In your research, are you using balancing measures, such as Apgar scores?
“Balancing measures are important in terms of maternal and fetal outcomes. Adverse events are rare so you can often cannot drill down to the individual level in any meaningful way. At the unit level you can look at the Joint Commission’s PC-06 Measure or Unexpected Complication in Term Newborns, which is the recommended balancing measure to PC-02. We have not yet looked at balancing measures. I think it’s an important next step.”
Would some nurses work for a vaginal birth in situations where a cesarean births might be indicated?
“Cesarean births are a critical lifesaving procedure. A very unintended consequence of working to reduce cesarean births would be that nurses would delay responding to a life-threatening situation or a difficult labor or fetal heart rate pattern because they didn’t want their cesarean birth rates to increase. I don’t see that happening. Within the context of really good leadership and management, that positive environment and management structure that’s really fostering a culture of continuous quality inquiry is what’s important.”
What impact does shift working have on cesarean birth rates? Some hospitals have fewer cesarean deliveries called at night than during day.
“That’s really interesting. That would be one dimension that you could look at. You could calculate individual-level nurse rates and aggregate them at the shift level to look at means, or the distribution, between day and night shift.”
During the webinar, you mentioned that physicians have said, “If the hospital is going to publish my cesarean rates, then I want to pick my nurses.” Could you give a reference for this quote?
“There’s anecdotal feedback from our physician colleagues that there are some nurses that are better at facilitating safe vaginal births in certain types of patients than others. Physicians are aware of the influence that nurses have and that some are better at supporting vaginal birth than others. Just like, nurses have insight into physician practice patterns.”
Is there anything else you would like to add?

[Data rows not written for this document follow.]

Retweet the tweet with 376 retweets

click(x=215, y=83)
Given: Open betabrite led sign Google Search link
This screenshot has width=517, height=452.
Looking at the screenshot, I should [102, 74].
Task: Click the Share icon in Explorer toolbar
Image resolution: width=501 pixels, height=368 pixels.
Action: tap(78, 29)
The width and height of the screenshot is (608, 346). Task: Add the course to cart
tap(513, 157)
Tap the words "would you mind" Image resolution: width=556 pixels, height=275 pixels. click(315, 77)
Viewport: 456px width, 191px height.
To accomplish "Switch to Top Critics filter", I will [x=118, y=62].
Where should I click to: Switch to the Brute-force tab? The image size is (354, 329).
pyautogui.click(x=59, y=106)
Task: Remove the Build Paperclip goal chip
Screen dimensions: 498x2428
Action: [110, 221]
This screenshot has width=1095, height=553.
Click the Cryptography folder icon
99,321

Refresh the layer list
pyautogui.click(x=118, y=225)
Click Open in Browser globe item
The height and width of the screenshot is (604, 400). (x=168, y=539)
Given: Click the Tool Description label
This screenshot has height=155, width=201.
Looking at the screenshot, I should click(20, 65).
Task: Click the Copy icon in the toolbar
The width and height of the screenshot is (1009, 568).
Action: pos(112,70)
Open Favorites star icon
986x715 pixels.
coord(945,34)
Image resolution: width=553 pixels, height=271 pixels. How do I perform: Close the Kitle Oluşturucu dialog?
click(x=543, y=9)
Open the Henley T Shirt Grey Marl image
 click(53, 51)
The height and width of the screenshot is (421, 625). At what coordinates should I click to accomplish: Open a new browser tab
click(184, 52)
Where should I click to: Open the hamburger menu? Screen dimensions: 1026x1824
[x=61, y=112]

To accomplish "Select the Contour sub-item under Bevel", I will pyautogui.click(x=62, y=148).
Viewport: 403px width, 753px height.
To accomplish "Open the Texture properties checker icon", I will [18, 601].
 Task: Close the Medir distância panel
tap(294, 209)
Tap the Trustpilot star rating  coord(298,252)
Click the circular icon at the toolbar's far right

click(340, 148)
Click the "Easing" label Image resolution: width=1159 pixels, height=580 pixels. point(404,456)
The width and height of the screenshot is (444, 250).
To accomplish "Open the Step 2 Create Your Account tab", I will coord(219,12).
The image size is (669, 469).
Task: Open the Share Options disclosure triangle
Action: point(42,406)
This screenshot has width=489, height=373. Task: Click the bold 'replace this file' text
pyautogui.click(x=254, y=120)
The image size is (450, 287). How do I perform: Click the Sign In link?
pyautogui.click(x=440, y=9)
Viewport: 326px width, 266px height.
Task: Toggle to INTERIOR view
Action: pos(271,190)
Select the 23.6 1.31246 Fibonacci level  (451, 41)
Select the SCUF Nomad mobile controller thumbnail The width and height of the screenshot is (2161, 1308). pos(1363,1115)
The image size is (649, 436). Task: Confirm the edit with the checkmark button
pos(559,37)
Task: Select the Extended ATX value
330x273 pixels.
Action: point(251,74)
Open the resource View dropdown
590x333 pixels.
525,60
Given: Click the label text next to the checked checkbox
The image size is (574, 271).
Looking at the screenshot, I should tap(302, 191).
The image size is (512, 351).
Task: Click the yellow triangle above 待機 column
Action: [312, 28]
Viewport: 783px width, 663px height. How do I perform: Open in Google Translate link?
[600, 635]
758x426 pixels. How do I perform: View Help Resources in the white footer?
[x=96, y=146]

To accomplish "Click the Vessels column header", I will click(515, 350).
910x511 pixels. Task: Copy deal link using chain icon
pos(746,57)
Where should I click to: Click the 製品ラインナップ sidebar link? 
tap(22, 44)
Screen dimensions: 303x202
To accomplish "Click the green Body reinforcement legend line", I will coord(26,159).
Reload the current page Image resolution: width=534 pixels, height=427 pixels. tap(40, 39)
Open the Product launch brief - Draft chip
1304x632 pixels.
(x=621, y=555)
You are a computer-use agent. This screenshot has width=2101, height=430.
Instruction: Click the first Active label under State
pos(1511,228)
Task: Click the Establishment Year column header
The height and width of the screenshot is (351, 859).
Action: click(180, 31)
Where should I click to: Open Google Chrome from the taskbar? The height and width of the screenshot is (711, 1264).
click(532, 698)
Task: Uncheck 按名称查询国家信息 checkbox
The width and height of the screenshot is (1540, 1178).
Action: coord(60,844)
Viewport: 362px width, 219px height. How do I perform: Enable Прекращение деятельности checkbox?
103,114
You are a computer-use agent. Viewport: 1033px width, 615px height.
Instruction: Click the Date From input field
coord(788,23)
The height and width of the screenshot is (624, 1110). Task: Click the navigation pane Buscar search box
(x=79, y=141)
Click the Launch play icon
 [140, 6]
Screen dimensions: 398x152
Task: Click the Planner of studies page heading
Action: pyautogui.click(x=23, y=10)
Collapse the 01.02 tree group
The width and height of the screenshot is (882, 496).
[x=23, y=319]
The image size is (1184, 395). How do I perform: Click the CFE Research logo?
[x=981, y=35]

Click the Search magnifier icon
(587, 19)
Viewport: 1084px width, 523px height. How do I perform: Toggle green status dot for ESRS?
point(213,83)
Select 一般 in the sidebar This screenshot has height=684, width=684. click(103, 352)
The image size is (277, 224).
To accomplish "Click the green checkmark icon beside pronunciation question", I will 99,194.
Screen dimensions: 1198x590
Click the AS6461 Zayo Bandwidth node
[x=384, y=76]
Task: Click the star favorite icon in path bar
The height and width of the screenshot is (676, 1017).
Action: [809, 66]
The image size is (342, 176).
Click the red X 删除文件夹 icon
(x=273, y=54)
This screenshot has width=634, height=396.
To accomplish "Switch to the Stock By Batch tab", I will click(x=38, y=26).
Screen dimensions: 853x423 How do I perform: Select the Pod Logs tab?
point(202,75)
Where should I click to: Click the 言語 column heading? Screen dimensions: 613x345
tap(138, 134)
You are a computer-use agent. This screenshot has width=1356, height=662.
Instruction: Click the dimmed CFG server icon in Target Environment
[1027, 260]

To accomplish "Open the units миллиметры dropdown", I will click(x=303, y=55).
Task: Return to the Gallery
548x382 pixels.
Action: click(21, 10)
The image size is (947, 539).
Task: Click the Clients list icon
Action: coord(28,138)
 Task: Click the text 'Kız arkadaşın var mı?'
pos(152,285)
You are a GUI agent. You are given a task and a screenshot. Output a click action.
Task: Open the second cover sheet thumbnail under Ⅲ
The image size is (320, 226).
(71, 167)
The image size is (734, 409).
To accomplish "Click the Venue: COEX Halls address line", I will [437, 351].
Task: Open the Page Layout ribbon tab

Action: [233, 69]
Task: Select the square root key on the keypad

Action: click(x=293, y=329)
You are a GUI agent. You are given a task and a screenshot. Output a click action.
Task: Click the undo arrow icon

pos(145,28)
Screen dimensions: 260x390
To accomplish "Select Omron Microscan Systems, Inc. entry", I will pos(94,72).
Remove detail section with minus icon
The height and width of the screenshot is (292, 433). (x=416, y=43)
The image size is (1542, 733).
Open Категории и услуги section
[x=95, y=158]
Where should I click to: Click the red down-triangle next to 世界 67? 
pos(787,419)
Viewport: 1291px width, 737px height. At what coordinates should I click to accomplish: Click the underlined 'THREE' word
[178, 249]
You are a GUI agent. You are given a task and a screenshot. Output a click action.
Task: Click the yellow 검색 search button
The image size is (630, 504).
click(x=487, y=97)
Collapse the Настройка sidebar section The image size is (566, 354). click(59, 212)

“I would love to hear from hospital-leaders currently calculating nurse-level rates about their experience. I would also love to hear from hospital leaders who are interested in measuring RN cesarean birth levels for quality improvement purposes. I’ve been thinking about coming up with a one-page self-assessment questionnaire to determine hospital readiness to abstract and use the data needed for this metric for QI purposes.”